Assessment of Present Market Value of Leasehold Property

A leasehold agreement conveys the rights of a tenant to use and occupy a landlord’s space for a stated term under certain conditions through a lease. The value of the agreement is generally determined by the terms of the agreement — specifically, the actual rental rate relative to fair market rental rates. If the actual rental rate is lower than fair market rental rates, the renter benefits, and if it is higher than fair market, the property owner benefits. Valuing the leasehold agreement can be done in several ways for each circumstance.

Calculate Fee Simple Interest
Think of fee simple interest as the fair value of the property. If you cannot obtain this from an appraisal report or online via the local tax assessor, you can use several methods to estimate the fair value of a property. It is always best for a qualified real estate appraiser to perform real estate appraisals, but in their absence you can obtain comparable transactions of properties as close to the subject property as possible. In the case of an income-generating property, net operating income is capitalized, or converted to value, to determine fair value. This may be slightly more difficult to perform, as you need to calculate net operating income using fair market rental rates and operating margins and also using an appropriate capitalization rate.

Calculate Leased Fee Interest
The leased fee interest equals the fair value held by the lessor, which you can think of as the value of the lease in the hands of the property owner. Estimate the values of both the leased fee and leasehold interests using an income approach to valuation. You may have to adjust the discount rate — which reflects prevailing costs of capital for local real estate investors in the relevant real estate type — upward to reflect any risk stemming from the relationship between contract rent and market rent.

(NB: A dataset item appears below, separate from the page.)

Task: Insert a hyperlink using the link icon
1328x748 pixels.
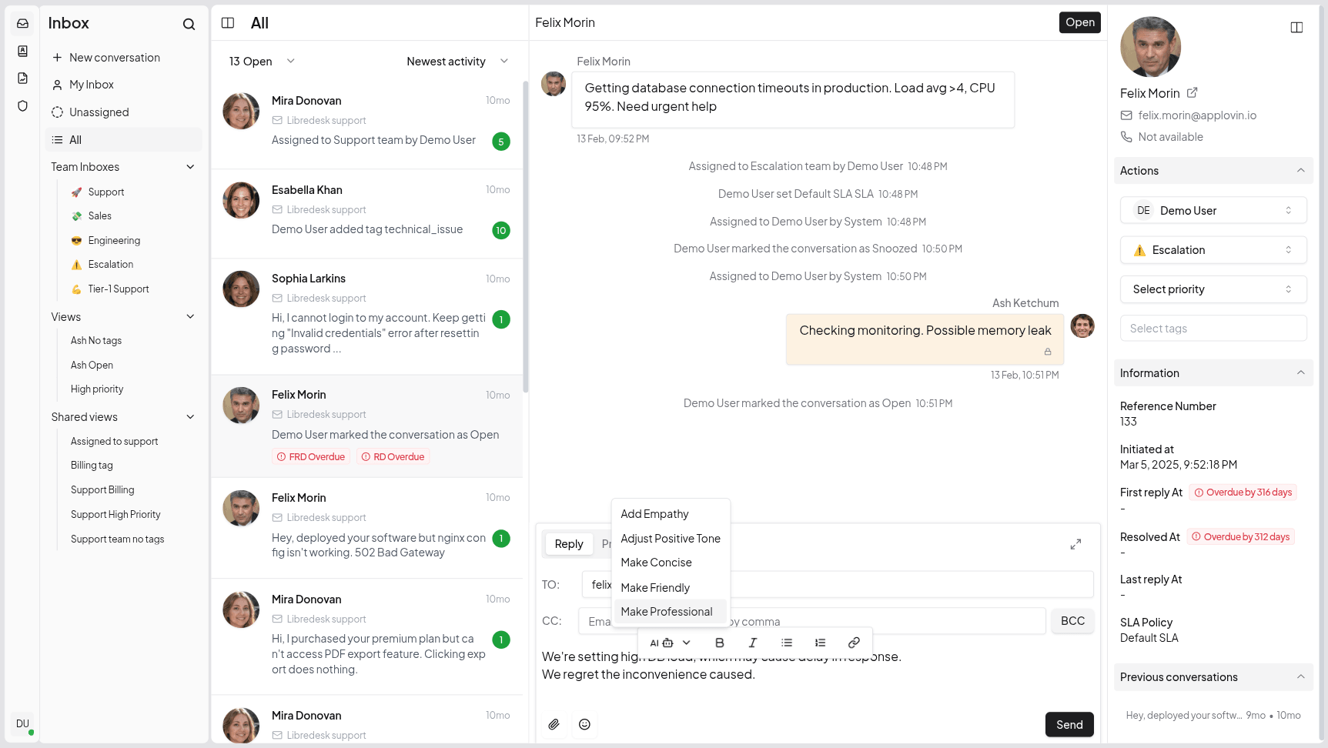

Leasehold Interest Calculation
Calculate the leasehold interest using the same principles you used to value the leased fee interest. However, if you have already calculated the values of the fee simple interest and the leased fee interest, you should already have your leasehold interest value. Use the following formula to determine the fair value of the leasehold interest: Fee simple interest minus leased fee interest equals leasehold interest. If the resulting value is negative, the leasehold interest holds no value.

Use the Income Approach to Value the Leasehold Interest
Calculate the present value of the beneficial lease terms over the life of the lease. Multiply the annual savings generated by the relatively lower rent expense by the appropriate present value factor. You can estimate annual savings generated by the leasehold interest by subtracting actual rental fees from fair market rental fees. Use the weighted average cost of capital, also referred to as the discount rate, to calculate the present value factor. Apply the present value factor to the cost savings each year and then take the sum of savings generated in all years. Calculate the present value factor using this formula: 1 / (1 + r)^n, where “r” equals the discount rate and “n” equals the time period.